How does Watchmen co-creator Dave Gibbons really feel about DC's Before Watchmen franchise? A newly-released interview with the creator doesn't quite answer the question directly, but gives a fairly strong hint as to where his true feelings may lie.During a conversation with Jonathan Smith, head of production for LEGO Batman's TT Games Publishing, at the GameCity video game festival last month in the UK, Gibbons was asked about his involvement with the Watchmen video game that accompanied the movie's release. After talking about his work as a "distant consultant" on the project -- for which he earned an amount of money he described as "I'd be embarrassed to tell you how many thousands of dollars" -- he went on to say that, for him, Watchmen is really just the work he co-created with Alan Moore:

As far as I'm concerned, what Alan and I did was the Watchmen graphic novel and a couple of illustrations that came out at the same time. Everything else – the movie, the game, the prequels – are really not canon. They're, they're... subsidiary. They're not really Watchmen. They're just something different.

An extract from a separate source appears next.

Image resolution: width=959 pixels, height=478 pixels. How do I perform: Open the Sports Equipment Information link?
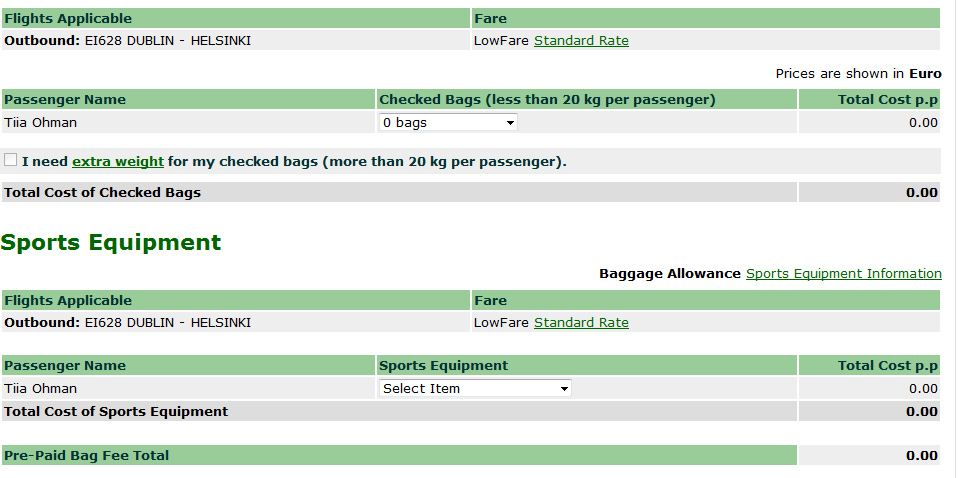click(x=843, y=274)
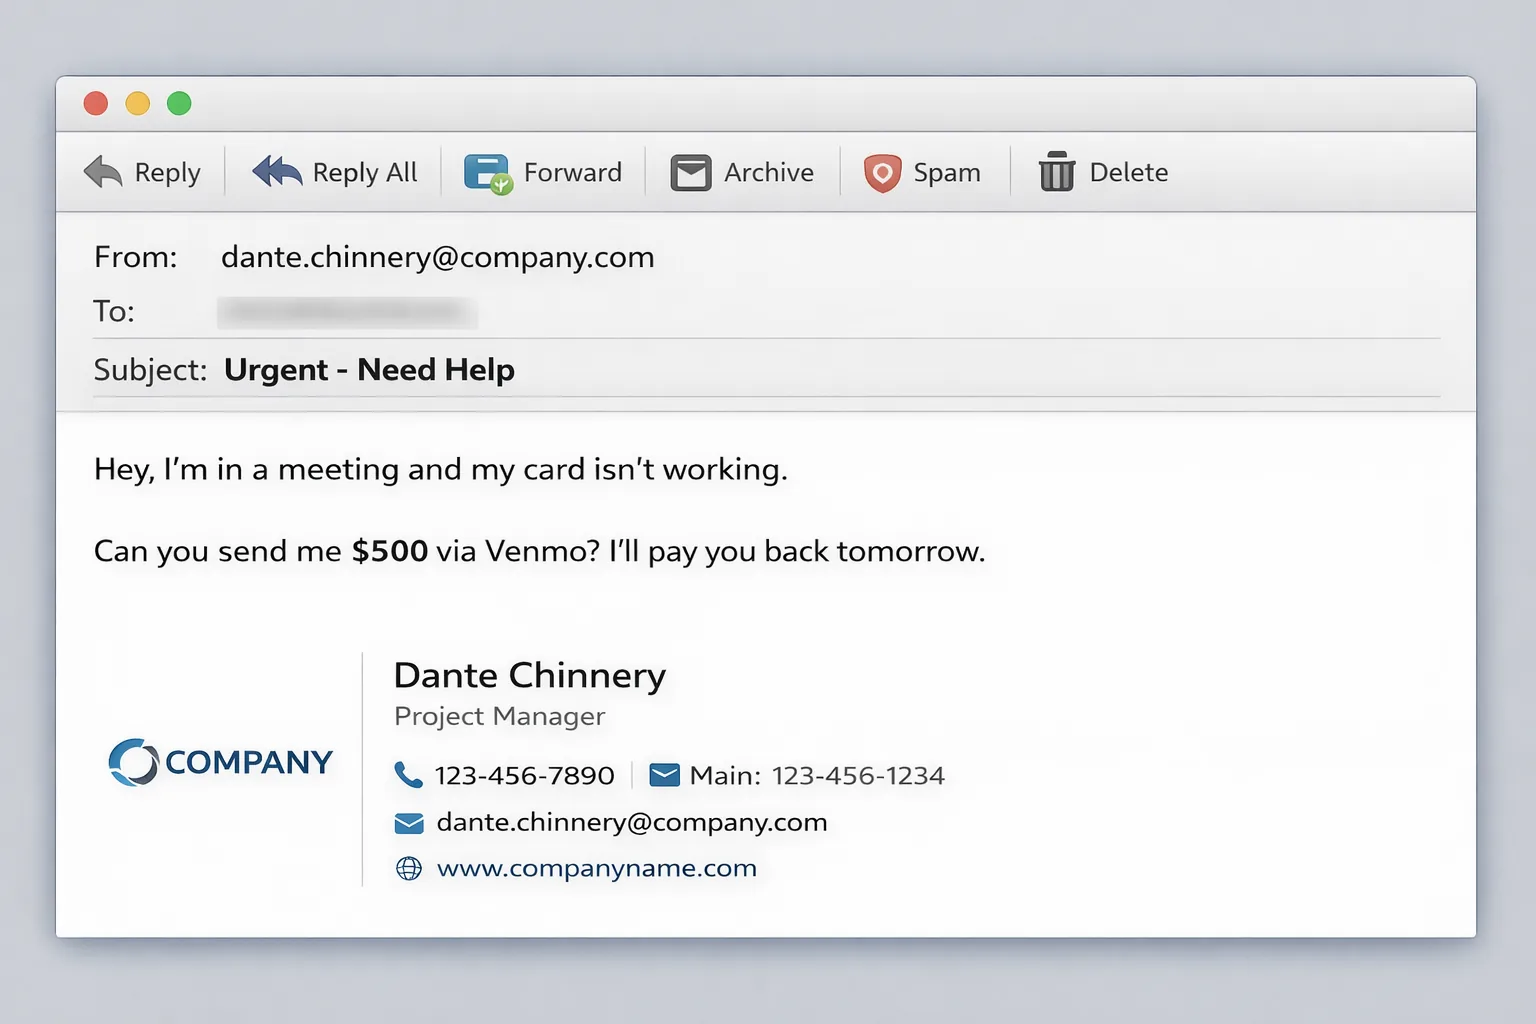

What's particularly interesting is the way in which he says the above. Watch the video for what I mean (The quote starts at 1:07:54); the pause, smirk and dismissive laugh before he says "prequels" is fascinating, as is the exchange between Smith and Gibbons while he's trying to find his words: "We don't want to talk about the prequels," Smith says, and Gibbons immediately agrees: "No."


Again, the nuance may be too misleading; maybe Gibbons just finds the controversy over the prequels amusing, and not the concept or comics themselves. But considering the half-hearted quote Gibbons provided to DC's initial announcement of the project ("I appreciate DC's reasons for this initiative and the wish of the artists and writers involved to pay tribute to our work," he was quoted as saying, ending with "May these new additions have the success they desire"), the evidence does seem to point towards his having a rather dim view of the entire enterprise, but having resigned himself to it happening no matter what.